ACTIVITY
Print verbatim the lines from the beginning of the entries through the line containing "Open the notifications bell badge in header", both ends included. Pictures should be left out.

(Screenshot grounding data)
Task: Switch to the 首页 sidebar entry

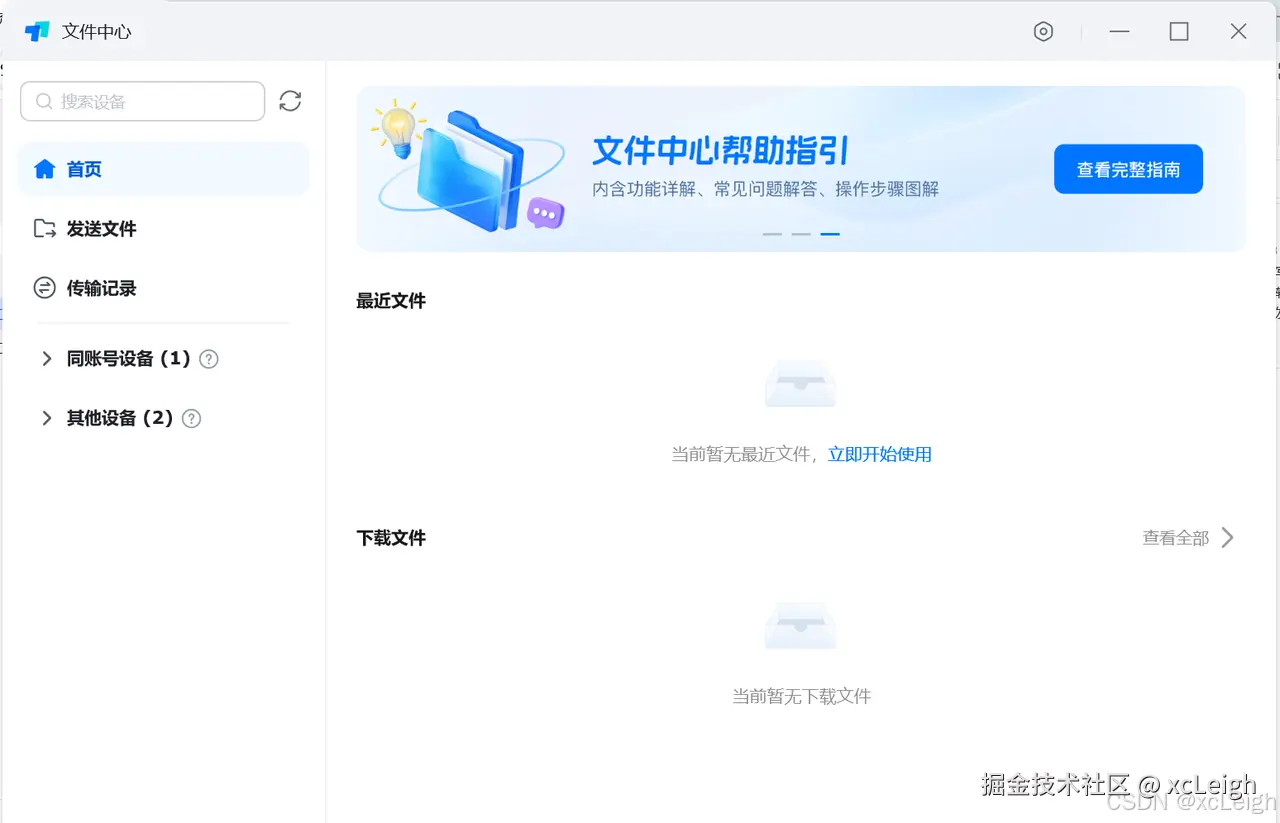Action: coord(84,169)
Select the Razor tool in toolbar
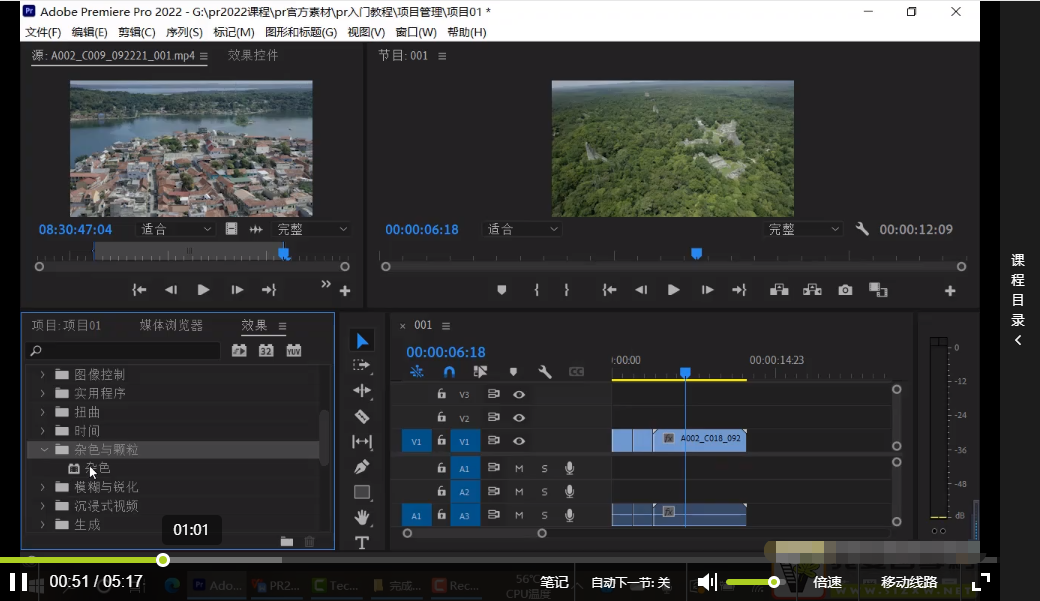This screenshot has height=601, width=1040. (x=362, y=416)
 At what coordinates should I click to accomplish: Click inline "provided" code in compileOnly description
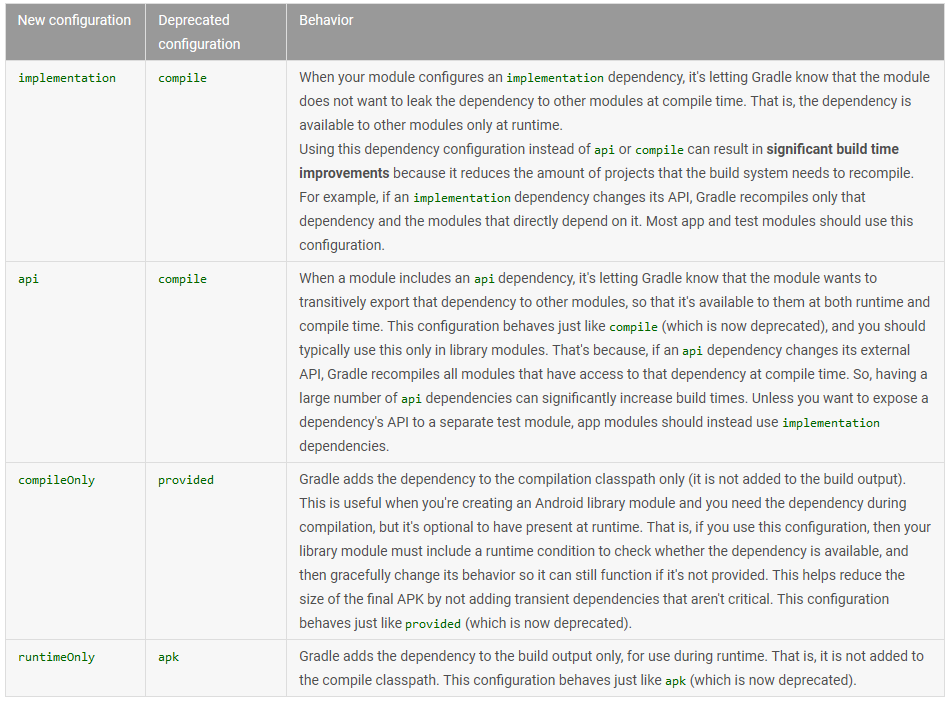[433, 624]
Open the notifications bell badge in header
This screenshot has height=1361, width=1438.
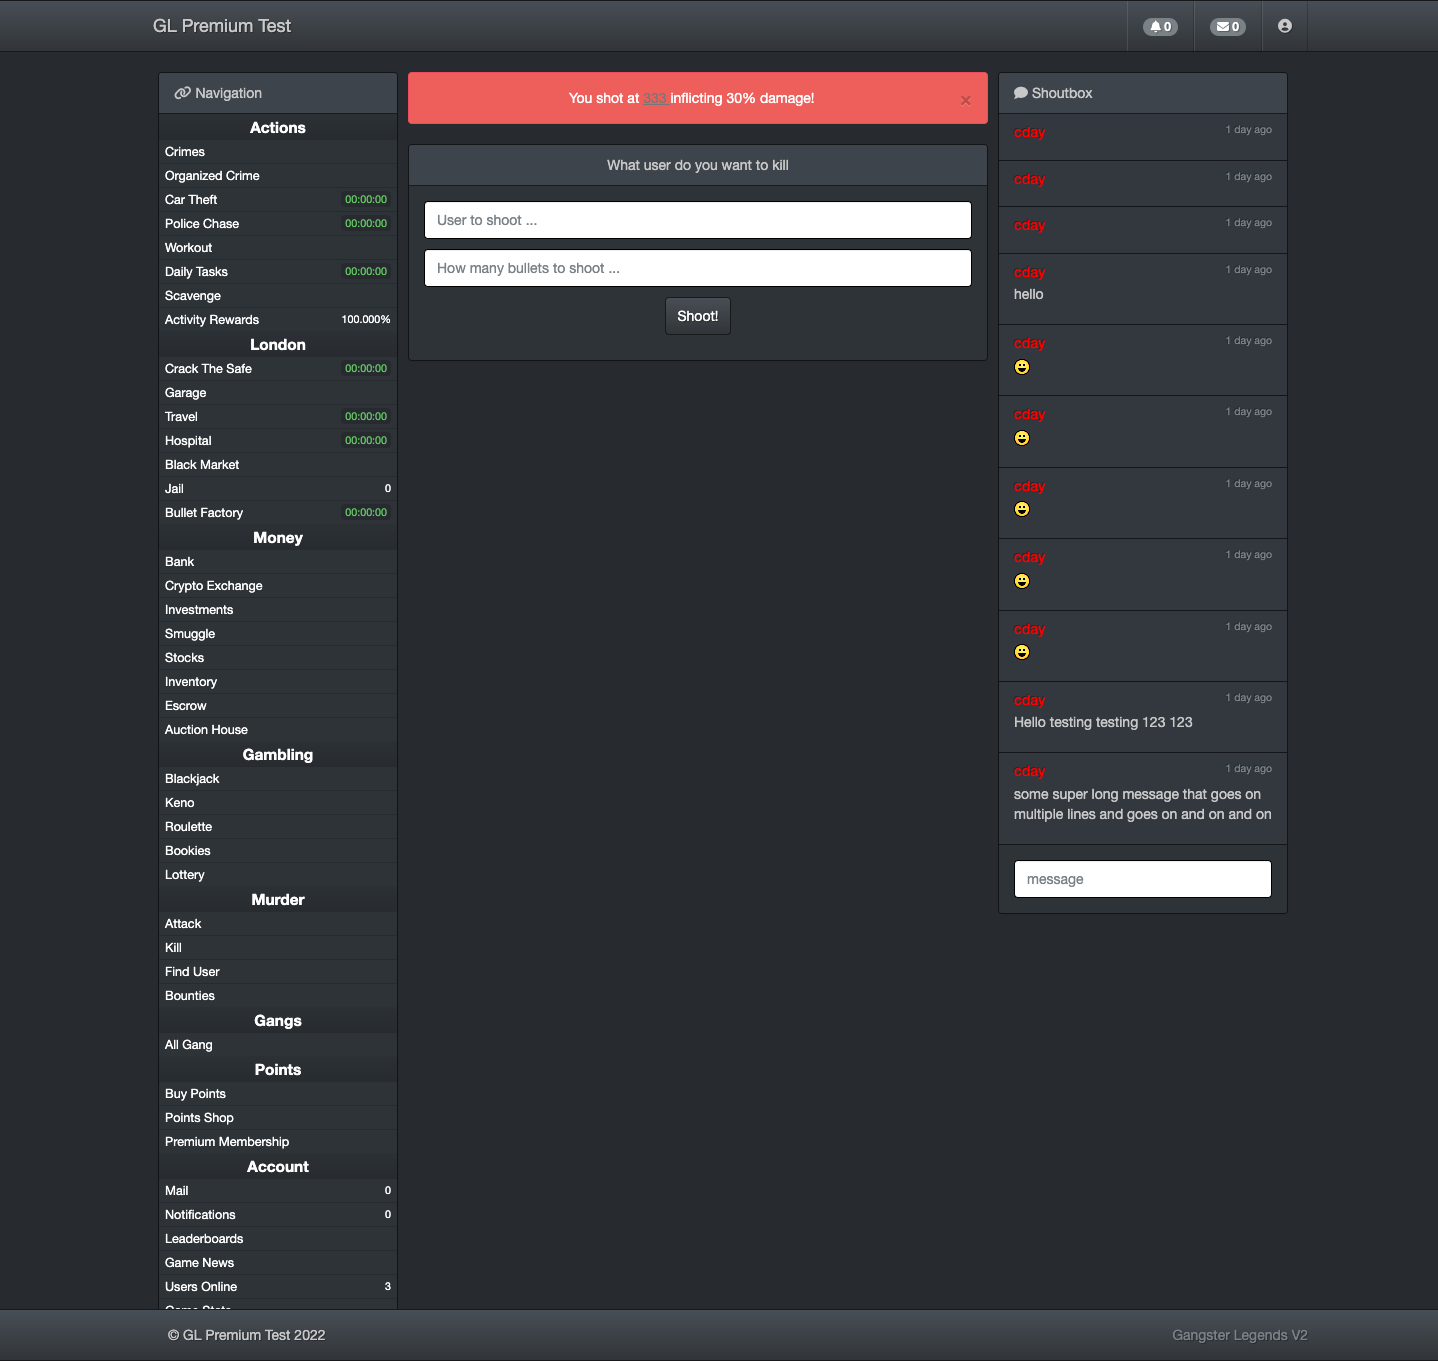pyautogui.click(x=1160, y=27)
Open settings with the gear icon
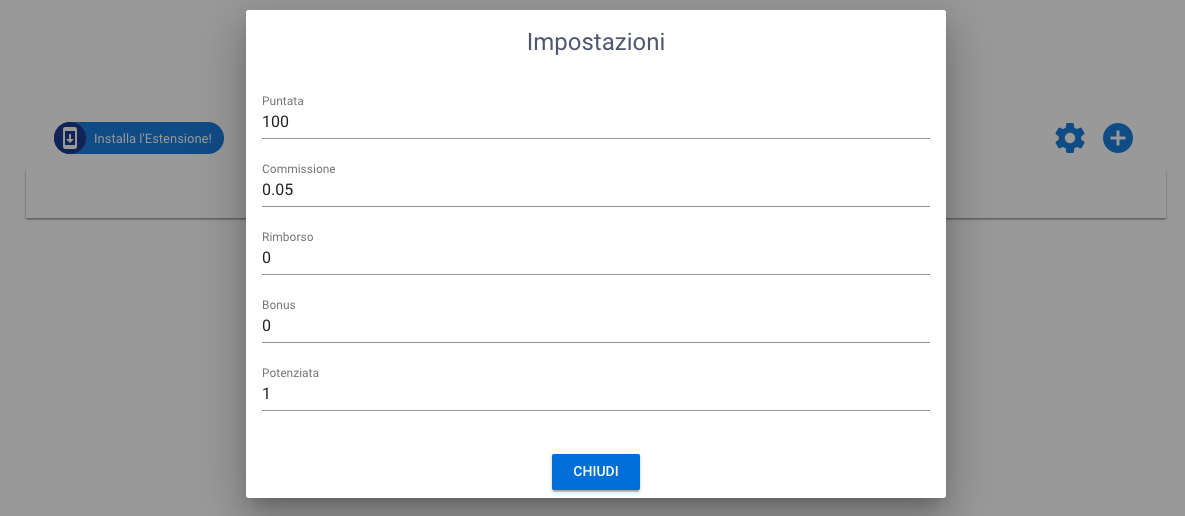 click(1069, 138)
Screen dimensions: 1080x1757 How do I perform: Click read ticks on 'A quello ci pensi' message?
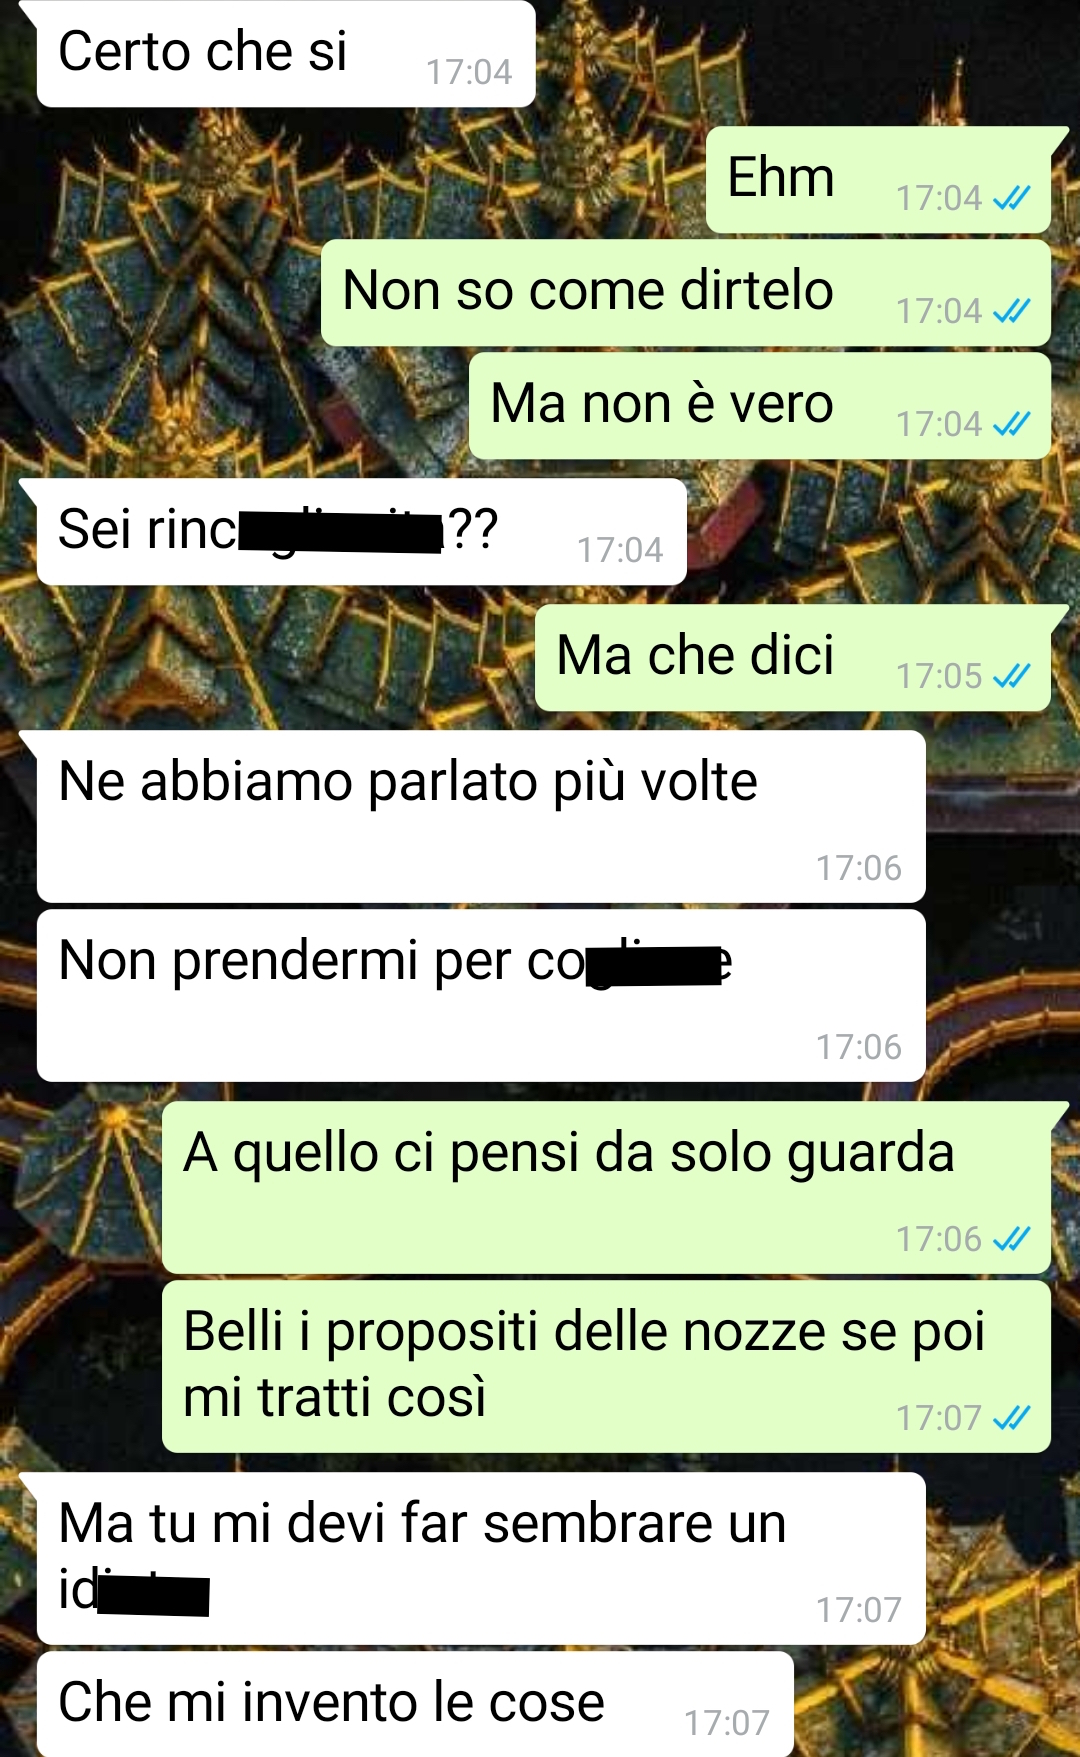point(1011,1239)
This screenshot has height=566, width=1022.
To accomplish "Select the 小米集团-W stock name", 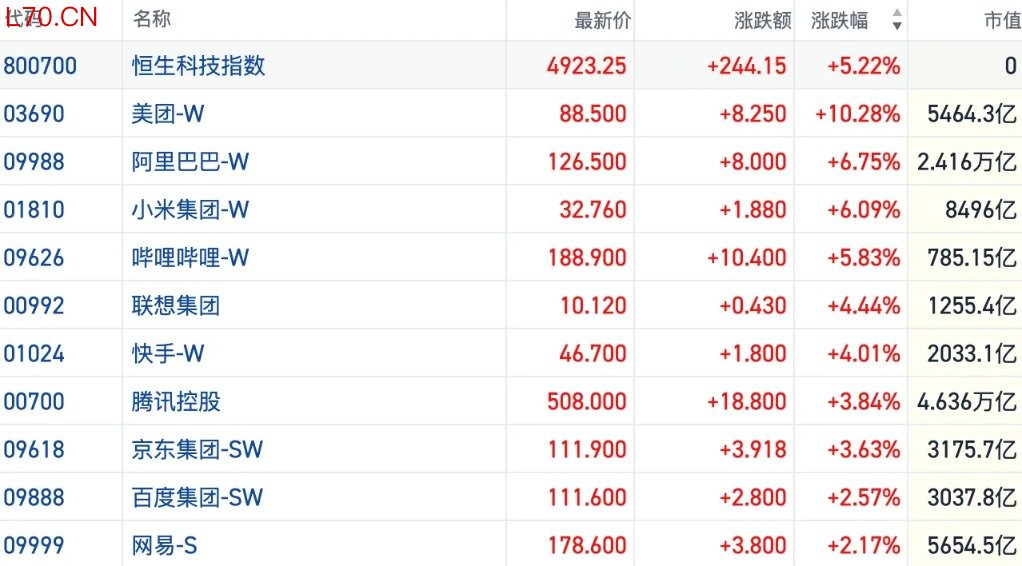I will point(190,210).
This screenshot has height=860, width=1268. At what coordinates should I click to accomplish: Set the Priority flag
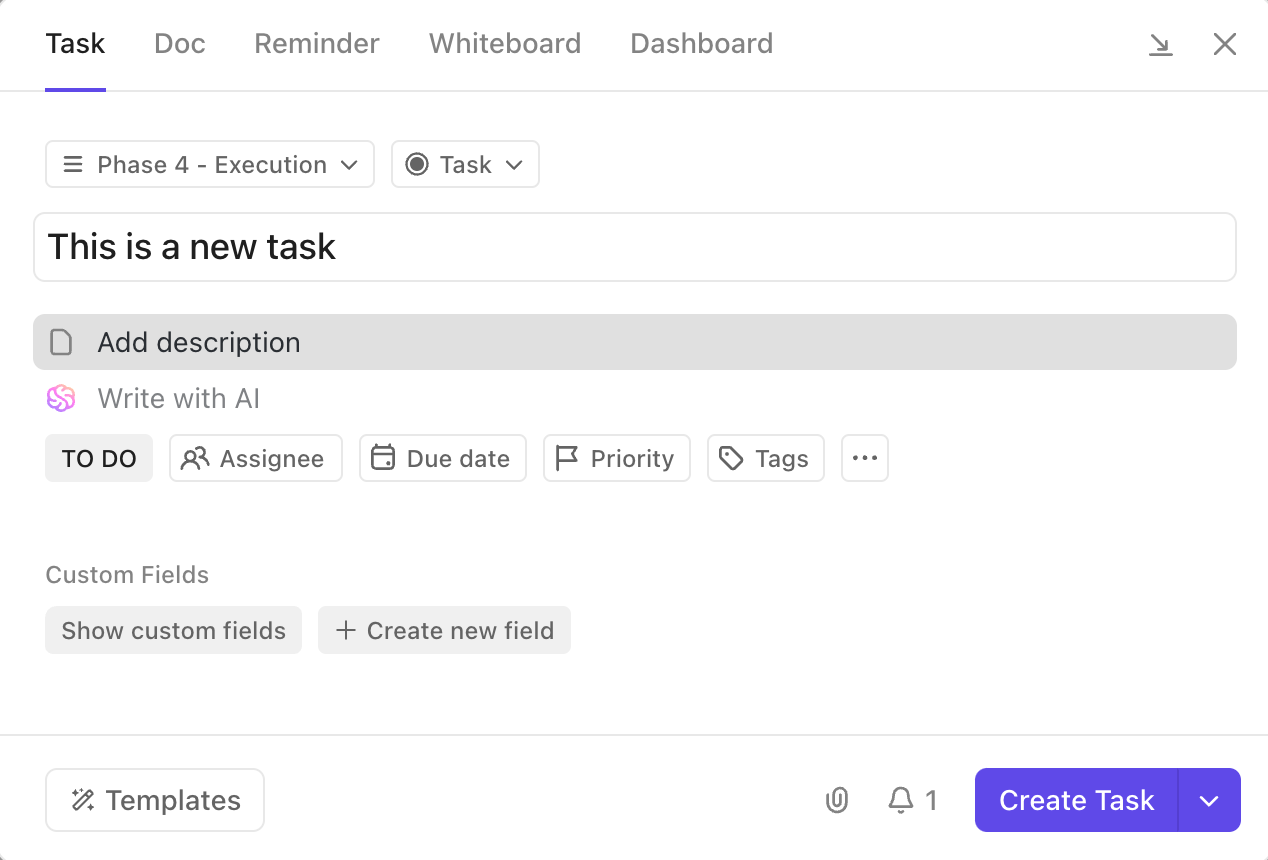pos(616,458)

FINISHED EXERCISE
Task: Switch to the 首页 sidebar entry

Action: coord(84,169)
Select the Razor tool in toolbar
This screenshot has height=601, width=1040. (x=362, y=416)
 At what coordinates should I click to accomplish: Click inline "provided" code in compileOnly description
[433, 624]
Open the notifications bell badge in header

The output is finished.